Revenue in the financial year ended April 30 was up 3.3% at £3.1 million, from £3.0 million.
Pretax profit increased 43% to £192,000, from £134,000, ‘despite the difficult market’ conditions.
‘We are pleased to report improved results compared with last year and to be able to recommend an increased dividend payment. We have started the new financial year with some encouraging instructions and are optimistic for the forthcoming period,’ said Chair David Fletcher.
Fletcher King had ‘significant’ cash reserves of £2.8 million as of April 30, down 18% from £3.4 million.
Total assets fell 11% to £5.5 million, from £6.2 million in the prior year.
Fletcher King declared a final dividend of 0.75 pence per share, up 50% from 0.50p per share the year before.
The company said it was ‘reasonably optimistic’ for the current financial year, and that its cash reserves were strong.
‘It continues to be impossible to accurately predict the future of the property markets and thus our performance whilst current uncertainties prevail.
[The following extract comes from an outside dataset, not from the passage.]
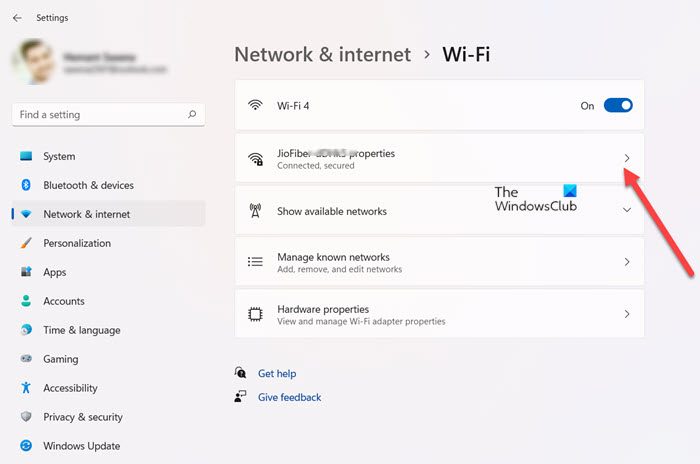Click Network & internet breadcrumb

(x=322, y=54)

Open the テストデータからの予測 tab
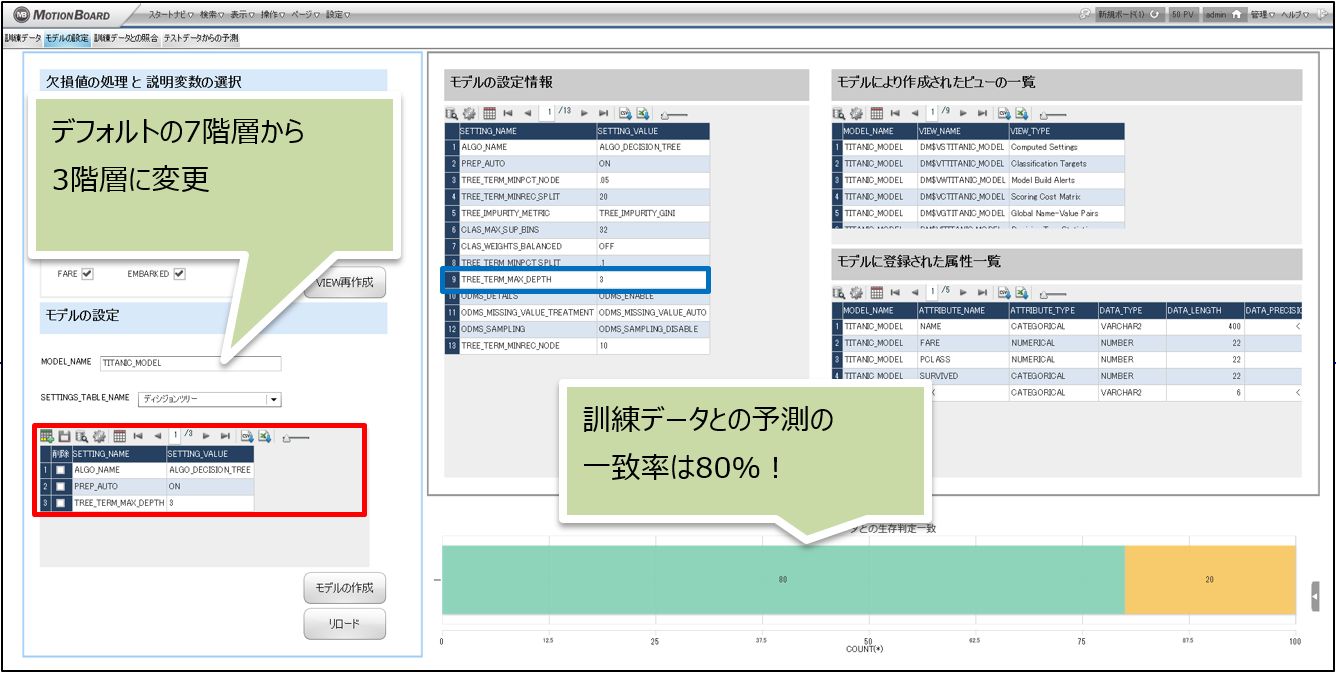click(201, 38)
Nevertheless, we are reasonably optimistic for the coming year as we are in discussion with a number of potential new property management instructions,’ said Chair Fletcher.
‘The general state of the market has not been conducive to generating activity with our new large shareholder but we will continue to look for opportunities to collaborate in the forthcoming period.’
Shares in Fletcher King were flat at 34.50 pence in London on Tuesday morning.